Set exercise ▸ Report, copied in full, every line below that contains the string "Enable".

Stored records
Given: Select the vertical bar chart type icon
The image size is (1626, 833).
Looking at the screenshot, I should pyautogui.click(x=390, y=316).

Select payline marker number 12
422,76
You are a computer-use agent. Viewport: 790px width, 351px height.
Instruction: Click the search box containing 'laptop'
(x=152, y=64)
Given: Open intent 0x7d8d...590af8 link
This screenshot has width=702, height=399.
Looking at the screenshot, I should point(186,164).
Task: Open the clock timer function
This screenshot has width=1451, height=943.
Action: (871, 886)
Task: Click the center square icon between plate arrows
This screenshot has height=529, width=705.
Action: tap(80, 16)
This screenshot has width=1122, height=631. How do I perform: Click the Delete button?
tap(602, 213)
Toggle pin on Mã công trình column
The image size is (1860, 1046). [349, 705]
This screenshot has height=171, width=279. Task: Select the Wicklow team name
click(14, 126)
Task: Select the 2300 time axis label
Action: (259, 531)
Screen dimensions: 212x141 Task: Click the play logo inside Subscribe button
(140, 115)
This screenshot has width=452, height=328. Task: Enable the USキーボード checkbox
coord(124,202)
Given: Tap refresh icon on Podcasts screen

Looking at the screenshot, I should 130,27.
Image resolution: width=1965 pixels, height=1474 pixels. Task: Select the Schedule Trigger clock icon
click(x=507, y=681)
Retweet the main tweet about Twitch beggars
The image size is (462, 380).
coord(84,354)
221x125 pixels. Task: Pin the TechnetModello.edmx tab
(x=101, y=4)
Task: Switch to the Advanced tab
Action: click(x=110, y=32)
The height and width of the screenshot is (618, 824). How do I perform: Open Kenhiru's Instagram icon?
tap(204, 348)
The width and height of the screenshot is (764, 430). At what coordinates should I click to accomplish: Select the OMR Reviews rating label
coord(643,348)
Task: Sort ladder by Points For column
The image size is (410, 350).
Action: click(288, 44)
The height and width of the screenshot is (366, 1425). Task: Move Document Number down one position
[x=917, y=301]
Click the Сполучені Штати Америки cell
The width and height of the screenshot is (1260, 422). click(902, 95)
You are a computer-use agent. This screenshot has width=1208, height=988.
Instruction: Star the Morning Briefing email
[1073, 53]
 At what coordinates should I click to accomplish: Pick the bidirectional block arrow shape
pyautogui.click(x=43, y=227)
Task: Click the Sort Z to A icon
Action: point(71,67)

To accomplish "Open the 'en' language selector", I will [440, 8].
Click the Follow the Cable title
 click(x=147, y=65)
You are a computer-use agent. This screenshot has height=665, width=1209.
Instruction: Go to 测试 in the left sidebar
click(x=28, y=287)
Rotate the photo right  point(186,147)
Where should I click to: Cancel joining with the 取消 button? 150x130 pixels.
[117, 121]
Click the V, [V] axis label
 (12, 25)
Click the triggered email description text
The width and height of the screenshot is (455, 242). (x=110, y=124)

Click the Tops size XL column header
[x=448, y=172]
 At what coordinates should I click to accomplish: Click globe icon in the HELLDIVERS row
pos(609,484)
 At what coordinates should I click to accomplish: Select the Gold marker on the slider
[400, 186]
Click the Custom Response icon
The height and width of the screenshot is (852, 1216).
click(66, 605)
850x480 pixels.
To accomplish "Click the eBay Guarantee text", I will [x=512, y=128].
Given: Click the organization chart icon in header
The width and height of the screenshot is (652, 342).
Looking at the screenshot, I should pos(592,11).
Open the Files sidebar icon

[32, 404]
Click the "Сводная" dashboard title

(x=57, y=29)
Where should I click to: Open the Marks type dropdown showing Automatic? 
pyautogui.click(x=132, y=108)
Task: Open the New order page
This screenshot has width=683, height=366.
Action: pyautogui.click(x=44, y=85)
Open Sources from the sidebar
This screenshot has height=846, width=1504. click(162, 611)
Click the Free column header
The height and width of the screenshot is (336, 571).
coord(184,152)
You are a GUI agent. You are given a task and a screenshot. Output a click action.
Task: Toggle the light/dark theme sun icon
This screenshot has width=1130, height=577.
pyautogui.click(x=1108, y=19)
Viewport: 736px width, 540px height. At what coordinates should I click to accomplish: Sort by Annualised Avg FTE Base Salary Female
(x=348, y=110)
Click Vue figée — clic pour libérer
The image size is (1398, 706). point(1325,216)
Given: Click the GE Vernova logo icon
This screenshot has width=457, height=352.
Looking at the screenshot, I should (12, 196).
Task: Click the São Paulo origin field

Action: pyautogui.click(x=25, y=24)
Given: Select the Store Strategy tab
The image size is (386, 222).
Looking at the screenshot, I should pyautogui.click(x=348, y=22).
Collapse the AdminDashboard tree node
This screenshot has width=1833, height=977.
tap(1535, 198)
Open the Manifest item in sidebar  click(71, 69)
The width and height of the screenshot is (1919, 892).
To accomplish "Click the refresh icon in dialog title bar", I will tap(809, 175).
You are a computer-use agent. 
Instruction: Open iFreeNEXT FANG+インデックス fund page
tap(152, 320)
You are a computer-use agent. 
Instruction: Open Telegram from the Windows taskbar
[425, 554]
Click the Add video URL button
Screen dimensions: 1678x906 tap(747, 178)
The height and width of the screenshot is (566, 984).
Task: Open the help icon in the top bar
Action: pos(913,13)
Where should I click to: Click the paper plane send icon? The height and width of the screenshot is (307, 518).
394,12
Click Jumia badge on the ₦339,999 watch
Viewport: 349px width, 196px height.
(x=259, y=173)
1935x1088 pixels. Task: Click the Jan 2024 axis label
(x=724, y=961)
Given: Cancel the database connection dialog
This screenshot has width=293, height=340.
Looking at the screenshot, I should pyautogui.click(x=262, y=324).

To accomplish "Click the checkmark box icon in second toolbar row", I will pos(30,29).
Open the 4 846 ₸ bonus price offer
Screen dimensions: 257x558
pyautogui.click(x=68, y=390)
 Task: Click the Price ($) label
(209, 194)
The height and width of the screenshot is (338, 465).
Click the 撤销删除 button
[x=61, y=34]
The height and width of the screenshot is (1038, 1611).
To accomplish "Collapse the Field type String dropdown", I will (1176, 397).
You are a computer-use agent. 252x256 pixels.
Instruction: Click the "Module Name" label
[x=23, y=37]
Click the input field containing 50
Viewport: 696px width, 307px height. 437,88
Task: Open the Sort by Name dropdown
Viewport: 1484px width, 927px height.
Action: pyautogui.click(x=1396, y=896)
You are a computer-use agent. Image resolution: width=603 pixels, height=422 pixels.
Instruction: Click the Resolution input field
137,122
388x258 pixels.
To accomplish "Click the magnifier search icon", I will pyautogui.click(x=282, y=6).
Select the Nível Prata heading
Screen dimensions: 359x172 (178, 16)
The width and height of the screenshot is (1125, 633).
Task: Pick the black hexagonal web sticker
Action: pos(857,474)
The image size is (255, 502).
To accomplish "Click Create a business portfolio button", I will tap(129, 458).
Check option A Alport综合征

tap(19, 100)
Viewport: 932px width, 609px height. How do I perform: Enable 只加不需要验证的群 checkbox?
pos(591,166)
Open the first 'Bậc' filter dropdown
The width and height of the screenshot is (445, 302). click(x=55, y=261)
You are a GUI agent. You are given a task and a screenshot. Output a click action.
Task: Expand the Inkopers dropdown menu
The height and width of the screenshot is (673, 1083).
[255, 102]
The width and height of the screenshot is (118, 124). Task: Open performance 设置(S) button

Exercise solution ▸
This screenshot has width=452, height=328. Task: Enable the USキーボード checkbox
Viewport: 932px width, 609px height. How do I perform: Enable 只加不需要验证的群 checkbox?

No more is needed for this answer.